According to the findings of this study, the most life-affecting difficulties like speech impairment, mandibular movement restriction and lack of confidence were found to be more noticed by the patients with the RMR at all assessment times. On the other hand, the patients in the BAIMT group recorded higher levels of pain and soft tissue tension especially after appliances’ placement, and important improvements of these parameters occurred during observation periods.
Limitation(s)
The generalizability of these results might be limited. In this trial, a specific design of a bone-anchored intermaxillary traction technique was applied in which a removable appliance was used as an upper anchorage unit, however, mini-implants and mini-plates are employed recently for this purpose and yet not considered in the current study.

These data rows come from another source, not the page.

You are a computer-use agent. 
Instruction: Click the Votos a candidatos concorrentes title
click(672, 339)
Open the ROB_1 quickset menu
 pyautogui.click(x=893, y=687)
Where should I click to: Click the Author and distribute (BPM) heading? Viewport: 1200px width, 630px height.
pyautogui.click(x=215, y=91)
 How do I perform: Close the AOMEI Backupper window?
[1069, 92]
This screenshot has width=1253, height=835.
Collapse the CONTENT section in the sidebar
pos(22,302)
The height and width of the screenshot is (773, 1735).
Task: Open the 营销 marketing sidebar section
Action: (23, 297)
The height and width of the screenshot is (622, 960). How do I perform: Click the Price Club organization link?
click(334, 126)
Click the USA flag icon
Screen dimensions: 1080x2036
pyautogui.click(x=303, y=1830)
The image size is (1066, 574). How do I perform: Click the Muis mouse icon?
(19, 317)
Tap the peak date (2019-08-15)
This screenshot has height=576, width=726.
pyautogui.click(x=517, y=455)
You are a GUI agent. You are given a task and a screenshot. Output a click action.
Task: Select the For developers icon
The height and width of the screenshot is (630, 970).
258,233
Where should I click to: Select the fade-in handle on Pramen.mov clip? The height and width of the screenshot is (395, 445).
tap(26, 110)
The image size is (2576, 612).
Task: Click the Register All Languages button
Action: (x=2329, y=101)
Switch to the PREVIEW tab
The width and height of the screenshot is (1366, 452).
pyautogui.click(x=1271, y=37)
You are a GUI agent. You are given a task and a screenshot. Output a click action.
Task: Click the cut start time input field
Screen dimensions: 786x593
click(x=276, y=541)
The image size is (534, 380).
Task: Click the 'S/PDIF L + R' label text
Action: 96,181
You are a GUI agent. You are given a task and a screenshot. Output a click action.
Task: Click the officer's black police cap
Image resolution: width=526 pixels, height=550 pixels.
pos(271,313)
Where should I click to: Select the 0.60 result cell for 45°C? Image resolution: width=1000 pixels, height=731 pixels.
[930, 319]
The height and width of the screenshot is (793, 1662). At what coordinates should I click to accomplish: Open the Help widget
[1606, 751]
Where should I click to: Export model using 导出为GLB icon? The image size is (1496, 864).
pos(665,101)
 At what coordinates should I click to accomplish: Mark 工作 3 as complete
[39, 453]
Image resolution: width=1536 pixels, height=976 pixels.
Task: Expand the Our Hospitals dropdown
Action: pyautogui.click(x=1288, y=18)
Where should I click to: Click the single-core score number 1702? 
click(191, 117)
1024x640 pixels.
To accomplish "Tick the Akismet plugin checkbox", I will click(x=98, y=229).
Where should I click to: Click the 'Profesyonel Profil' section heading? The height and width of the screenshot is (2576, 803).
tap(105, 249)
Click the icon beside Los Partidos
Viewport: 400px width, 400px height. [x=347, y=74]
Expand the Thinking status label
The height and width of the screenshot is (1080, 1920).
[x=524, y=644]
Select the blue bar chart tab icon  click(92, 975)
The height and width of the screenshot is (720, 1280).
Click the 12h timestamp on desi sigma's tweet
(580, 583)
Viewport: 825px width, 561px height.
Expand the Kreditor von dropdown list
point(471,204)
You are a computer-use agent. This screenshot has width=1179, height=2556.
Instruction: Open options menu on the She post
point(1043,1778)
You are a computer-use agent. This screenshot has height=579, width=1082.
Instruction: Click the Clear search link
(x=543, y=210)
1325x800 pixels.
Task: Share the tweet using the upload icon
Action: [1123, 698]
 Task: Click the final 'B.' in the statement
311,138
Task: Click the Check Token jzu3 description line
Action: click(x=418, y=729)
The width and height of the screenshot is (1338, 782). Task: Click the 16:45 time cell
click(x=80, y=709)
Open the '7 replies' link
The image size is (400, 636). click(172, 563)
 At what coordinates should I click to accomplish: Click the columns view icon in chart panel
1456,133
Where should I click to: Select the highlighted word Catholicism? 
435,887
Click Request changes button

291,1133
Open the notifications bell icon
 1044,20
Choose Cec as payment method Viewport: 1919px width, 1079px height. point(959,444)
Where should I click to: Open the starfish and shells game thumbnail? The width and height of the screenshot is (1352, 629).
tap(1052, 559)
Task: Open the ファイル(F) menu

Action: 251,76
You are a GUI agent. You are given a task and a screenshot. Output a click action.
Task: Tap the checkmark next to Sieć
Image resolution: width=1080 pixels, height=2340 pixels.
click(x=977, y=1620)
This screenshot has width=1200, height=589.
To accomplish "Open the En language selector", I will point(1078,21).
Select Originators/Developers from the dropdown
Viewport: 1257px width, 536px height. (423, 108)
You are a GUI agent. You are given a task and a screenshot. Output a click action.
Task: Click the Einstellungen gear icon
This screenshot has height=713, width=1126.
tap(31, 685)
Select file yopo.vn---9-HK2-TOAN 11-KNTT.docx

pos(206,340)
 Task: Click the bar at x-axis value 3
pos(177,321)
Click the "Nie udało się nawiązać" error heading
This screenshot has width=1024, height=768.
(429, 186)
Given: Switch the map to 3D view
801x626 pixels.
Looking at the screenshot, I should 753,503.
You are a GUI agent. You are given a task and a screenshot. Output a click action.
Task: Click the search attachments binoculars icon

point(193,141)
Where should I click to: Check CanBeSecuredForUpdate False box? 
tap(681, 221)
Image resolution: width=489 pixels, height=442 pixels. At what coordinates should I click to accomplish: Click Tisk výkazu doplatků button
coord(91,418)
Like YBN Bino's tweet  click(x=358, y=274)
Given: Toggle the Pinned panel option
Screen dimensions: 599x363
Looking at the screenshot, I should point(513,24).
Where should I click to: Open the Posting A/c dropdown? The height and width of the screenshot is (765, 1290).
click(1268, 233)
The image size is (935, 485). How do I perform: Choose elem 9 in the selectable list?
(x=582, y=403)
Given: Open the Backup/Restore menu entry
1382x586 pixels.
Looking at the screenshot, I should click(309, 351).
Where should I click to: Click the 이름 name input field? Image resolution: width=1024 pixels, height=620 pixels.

Another source of limitation is that the oral impacts were subjectively assessed by patients and therefore might have been influenced by their emotional status and environmental factors.
Conclusion(s)
Impairments of oral functions were commonly observed during the early treatment stages of both appliances. However, these impairments gradually decrease by time. Patients treated with the BAIMT technique experienced more degrees of pain and soft tissue tension than patients treated with the removable mandibular retractor, especially at the first stage of treatment. Patients treated with the removable mandibular retractor suffered from speech impairment, mandibular movement restriction and lack of confidence more than those treated with the BAIMT technique at all assessment times. However, there is a need for further investigations to evaluate the influence of different available types of BAIMT techniques on oral comfort and patient acceptance.